[Stored data entries]
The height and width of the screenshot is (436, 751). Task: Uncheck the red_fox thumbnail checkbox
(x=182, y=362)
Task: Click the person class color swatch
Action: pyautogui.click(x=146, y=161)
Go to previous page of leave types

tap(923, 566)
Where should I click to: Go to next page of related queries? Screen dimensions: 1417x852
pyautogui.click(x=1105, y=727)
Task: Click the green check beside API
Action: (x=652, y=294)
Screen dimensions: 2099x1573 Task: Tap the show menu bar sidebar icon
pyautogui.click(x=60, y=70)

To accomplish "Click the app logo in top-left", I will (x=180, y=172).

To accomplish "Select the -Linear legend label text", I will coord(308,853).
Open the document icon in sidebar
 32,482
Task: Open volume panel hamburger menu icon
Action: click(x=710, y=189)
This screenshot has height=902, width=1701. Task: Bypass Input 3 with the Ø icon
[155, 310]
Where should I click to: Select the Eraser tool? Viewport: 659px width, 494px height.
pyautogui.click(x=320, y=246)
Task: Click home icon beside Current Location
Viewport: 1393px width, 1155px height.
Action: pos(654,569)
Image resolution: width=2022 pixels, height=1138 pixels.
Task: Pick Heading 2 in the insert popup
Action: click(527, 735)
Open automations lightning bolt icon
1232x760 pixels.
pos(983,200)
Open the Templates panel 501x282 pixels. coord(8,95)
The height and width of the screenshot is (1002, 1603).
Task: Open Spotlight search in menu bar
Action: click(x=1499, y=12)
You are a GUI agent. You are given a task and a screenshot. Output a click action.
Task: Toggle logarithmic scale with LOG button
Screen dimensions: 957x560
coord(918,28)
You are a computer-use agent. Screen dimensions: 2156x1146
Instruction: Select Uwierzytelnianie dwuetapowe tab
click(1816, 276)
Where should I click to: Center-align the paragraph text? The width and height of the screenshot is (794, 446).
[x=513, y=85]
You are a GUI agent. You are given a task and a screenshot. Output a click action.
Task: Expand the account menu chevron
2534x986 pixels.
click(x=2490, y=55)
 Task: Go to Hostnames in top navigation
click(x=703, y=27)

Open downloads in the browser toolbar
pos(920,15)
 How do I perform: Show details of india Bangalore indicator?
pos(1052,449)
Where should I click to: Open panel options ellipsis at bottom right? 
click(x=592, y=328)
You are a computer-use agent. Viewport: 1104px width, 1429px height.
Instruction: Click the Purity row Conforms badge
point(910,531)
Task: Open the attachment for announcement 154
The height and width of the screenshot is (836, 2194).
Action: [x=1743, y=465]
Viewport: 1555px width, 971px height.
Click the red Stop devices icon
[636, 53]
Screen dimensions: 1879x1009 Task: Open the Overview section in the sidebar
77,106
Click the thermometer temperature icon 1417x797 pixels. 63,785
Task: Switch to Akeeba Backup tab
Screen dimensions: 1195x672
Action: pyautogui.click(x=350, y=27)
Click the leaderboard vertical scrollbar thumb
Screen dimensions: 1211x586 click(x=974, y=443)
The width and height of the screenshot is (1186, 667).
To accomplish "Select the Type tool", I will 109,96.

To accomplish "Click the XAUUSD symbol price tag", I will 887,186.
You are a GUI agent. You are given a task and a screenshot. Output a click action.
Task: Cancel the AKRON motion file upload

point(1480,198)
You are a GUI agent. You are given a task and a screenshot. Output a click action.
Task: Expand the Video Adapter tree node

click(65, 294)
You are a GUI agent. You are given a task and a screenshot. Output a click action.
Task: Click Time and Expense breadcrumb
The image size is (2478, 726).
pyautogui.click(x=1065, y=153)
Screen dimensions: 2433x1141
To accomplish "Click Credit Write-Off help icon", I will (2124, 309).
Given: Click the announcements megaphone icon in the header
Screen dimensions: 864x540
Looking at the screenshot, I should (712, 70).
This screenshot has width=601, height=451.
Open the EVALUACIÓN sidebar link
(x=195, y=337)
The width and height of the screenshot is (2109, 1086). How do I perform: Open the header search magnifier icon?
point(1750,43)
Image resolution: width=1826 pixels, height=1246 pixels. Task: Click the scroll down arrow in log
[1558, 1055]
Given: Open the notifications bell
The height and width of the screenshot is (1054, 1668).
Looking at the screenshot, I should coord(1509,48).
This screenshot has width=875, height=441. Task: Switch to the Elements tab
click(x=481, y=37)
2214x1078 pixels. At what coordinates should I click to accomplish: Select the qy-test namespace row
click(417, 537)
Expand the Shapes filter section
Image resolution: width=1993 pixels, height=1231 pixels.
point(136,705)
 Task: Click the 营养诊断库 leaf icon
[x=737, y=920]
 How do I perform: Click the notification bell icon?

#### [PROBLEM TO SOLVE]
A faithful, word-for-word copy of the data is the expected answer.

#### [OUTPUT OF THE TASK]
The height and width of the screenshot is (436, 751). Task: Uncheck the red_fox thumbnail checkbox
(x=182, y=362)
Task: Click the person class color swatch
Action: pyautogui.click(x=146, y=161)
Go to previous page of leave types

tap(923, 566)
Where should I click to: Go to next page of related queries? Screen dimensions: 1417x852
pyautogui.click(x=1105, y=727)
Task: Click the green check beside API
Action: (x=652, y=294)
Screen dimensions: 2099x1573 Task: Tap the show menu bar sidebar icon
pyautogui.click(x=60, y=70)

To accomplish "Click the app logo in top-left", I will (x=180, y=172).

To accomplish "Select the -Linear legend label text", I will coord(308,853).
Open the document icon in sidebar
 32,482
Task: Open volume panel hamburger menu icon
Action: click(x=710, y=189)
This screenshot has height=902, width=1701. Task: Bypass Input 3 with the Ø icon
[155, 310]
Where should I click to: Select the Eraser tool? Viewport: 659px width, 494px height.
pyautogui.click(x=320, y=246)
Task: Click home icon beside Current Location
Viewport: 1393px width, 1155px height.
Action: pos(654,569)
Image resolution: width=2022 pixels, height=1138 pixels.
Task: Pick Heading 2 in the insert popup
Action: click(527, 735)
Open automations lightning bolt icon
1232x760 pixels.
pos(983,200)
Open the Templates panel 501x282 pixels. coord(8,95)
The height and width of the screenshot is (1002, 1603).
Task: Open Spotlight search in menu bar
Action: click(x=1499, y=12)
You are a GUI agent. You are given a task and a screenshot. Output a click action.
Task: Toggle logarithmic scale with LOG button
Screen dimensions: 957x560
coord(918,28)
You are a computer-use agent. Screen dimensions: 2156x1146
Instruction: Select Uwierzytelnianie dwuetapowe tab
click(1816, 276)
Where should I click to: Center-align the paragraph text? The width and height of the screenshot is (794, 446).
[x=513, y=85]
You are a GUI agent. You are given a task and a screenshot. Output a click action.
Task: Expand the account menu chevron
2534x986 pixels.
click(x=2490, y=55)
 Task: Go to Hostnames in top navigation
click(x=703, y=27)

Open downloads in the browser toolbar
pos(920,15)
 How do I perform: Show details of india Bangalore indicator?
pos(1052,449)
Where should I click to: Open panel options ellipsis at bottom right? 
click(x=592, y=328)
You are a computer-use agent. Viewport: 1104px width, 1429px height.
Instruction: Click the Purity row Conforms badge
point(910,531)
Task: Open the attachment for announcement 154
The height and width of the screenshot is (836, 2194).
Action: [x=1743, y=465]
Viewport: 1555px width, 971px height.
Click the red Stop devices icon
[636, 53]
Screen dimensions: 1879x1009 Task: Open the Overview section in the sidebar
77,106
Click the thermometer temperature icon 1417x797 pixels. 63,785
Task: Switch to Akeeba Backup tab
Screen dimensions: 1195x672
Action: pyautogui.click(x=350, y=27)
Click the leaderboard vertical scrollbar thumb
Screen dimensions: 1211x586 click(x=974, y=443)
The width and height of the screenshot is (1186, 667).
To accomplish "Select the Type tool", I will 109,96.

To accomplish "Click the XAUUSD symbol price tag", I will 887,186.
You are a GUI agent. You are given a task and a screenshot. Output a click action.
Task: Cancel the AKRON motion file upload

point(1480,198)
You are a GUI agent. You are given a task and a screenshot. Output a click action.
Task: Expand the Video Adapter tree node

click(65, 294)
You are a GUI agent. You are given a task and a screenshot. Output a click action.
Task: Click Time and Expense breadcrumb
The image size is (2478, 726).
pyautogui.click(x=1065, y=153)
Screen dimensions: 2433x1141
To accomplish "Click Credit Write-Off help icon", I will (2124, 309).
Given: Click the announcements megaphone icon in the header
Screen dimensions: 864x540
Looking at the screenshot, I should (712, 70).
This screenshot has width=601, height=451.
Open the EVALUACIÓN sidebar link
(x=195, y=337)
The width and height of the screenshot is (2109, 1086). How do I perform: Open the header search magnifier icon?
point(1750,43)
Image resolution: width=1826 pixels, height=1246 pixels. Task: Click the scroll down arrow in log
[1558, 1055]
Given: Open the notifications bell
The height and width of the screenshot is (1054, 1668).
Looking at the screenshot, I should coord(1509,48).
This screenshot has width=875, height=441. Task: Switch to the Elements tab
click(x=481, y=37)
2214x1078 pixels. At what coordinates should I click to accomplish: Select the qy-test namespace row
click(417, 537)
Expand the Shapes filter section
Image resolution: width=1993 pixels, height=1231 pixels.
point(136,705)
 Task: Click the 营养诊断库 leaf icon
[x=737, y=920]
 How do I perform: Click the notification bell icon?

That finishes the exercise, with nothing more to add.